As I mentioned in my last blog, anyone can be creative. Drawing really is a skill like learning to read. Knowing how to shush the left brain and train the right to improve in its observation and its link to how we "see", along with practice, allows anyone to draw and open other avenues of creativity.

Most of us without realising it, generally use our left brains a tad more than the right side. Understandably so, they are logical, rational, vocal and time efficient. Sadly, highly praised through the schooling system and in life, and let's face it, most people want their kids to be doctors, lawyers, accountants...not many long for artist, musician and that dreaded! Right brains are those non-verbal, intuitive, analogic beings that let us dream, create and have that "gut" feeling we cannot explain but "just know" is right.

Most children really enjoy drawing, colouring and creating. Their imagination, if bottled, would blow our minds.

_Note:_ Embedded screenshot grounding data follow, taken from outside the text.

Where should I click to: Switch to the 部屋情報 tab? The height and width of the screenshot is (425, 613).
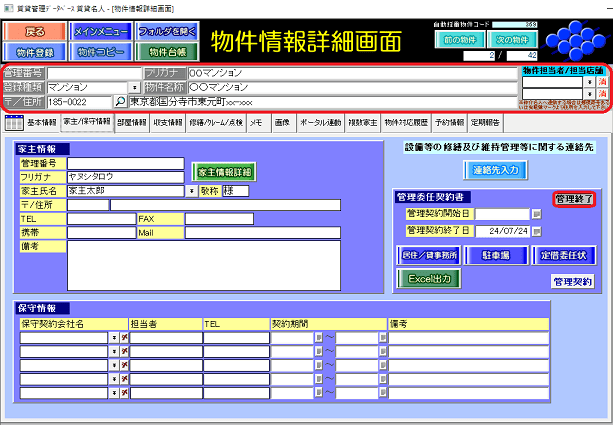point(130,122)
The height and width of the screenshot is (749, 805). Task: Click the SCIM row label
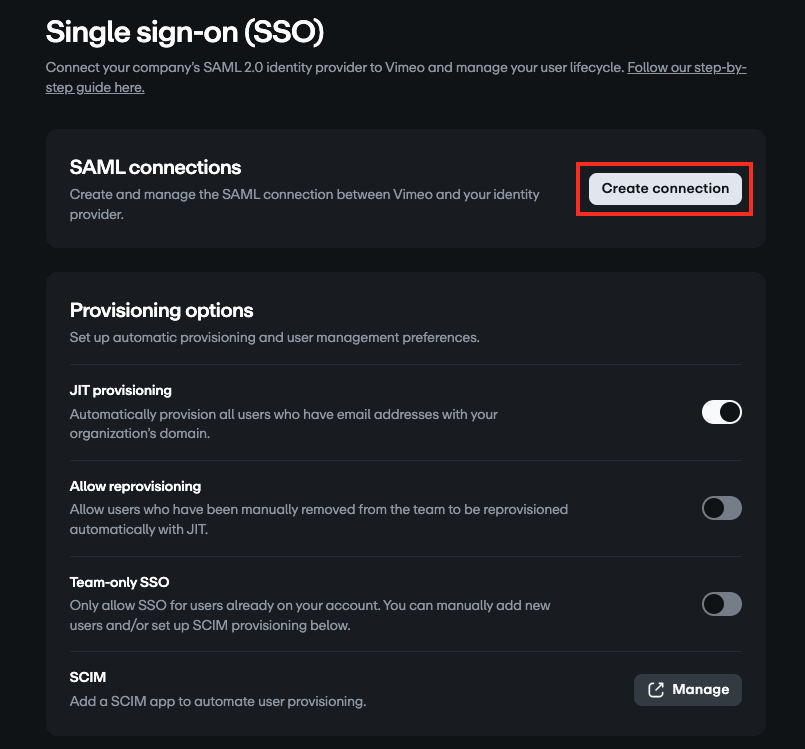(x=88, y=677)
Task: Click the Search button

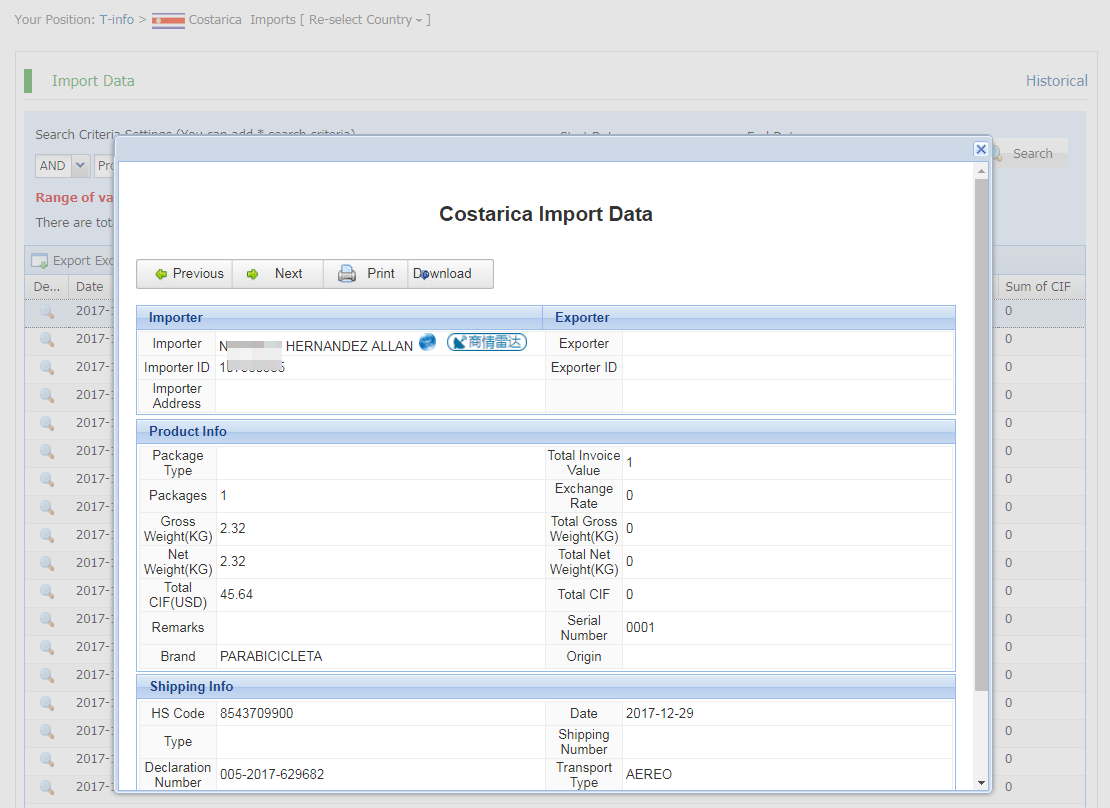Action: [x=1030, y=154]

That is a beautiful glimpse into the possibilities of a free right brain, before the bully from the left takes it's rigid index finger and pops the colourful bubbles of it's verbally silent sister. "The majority of adults in the Western world do not progress in art skills beyond the level of development they reach at age nine and ten...Children often abandon art as an expressive activity for another unfortunately frequent reason. Unthinking people sometimes make sarcastic or derogatory remarks about children's art" (BE, 2001)

If that has been your experience, take heart! Just as you had to learn to read, you too CAN learn to draw. Surprisingly by following five steps, you can shush that voice...the one on the left. These are the steps as outlined by Betty Edwards:

Seeing and drawing;

1) Edges (sometimes called “contour drawing”)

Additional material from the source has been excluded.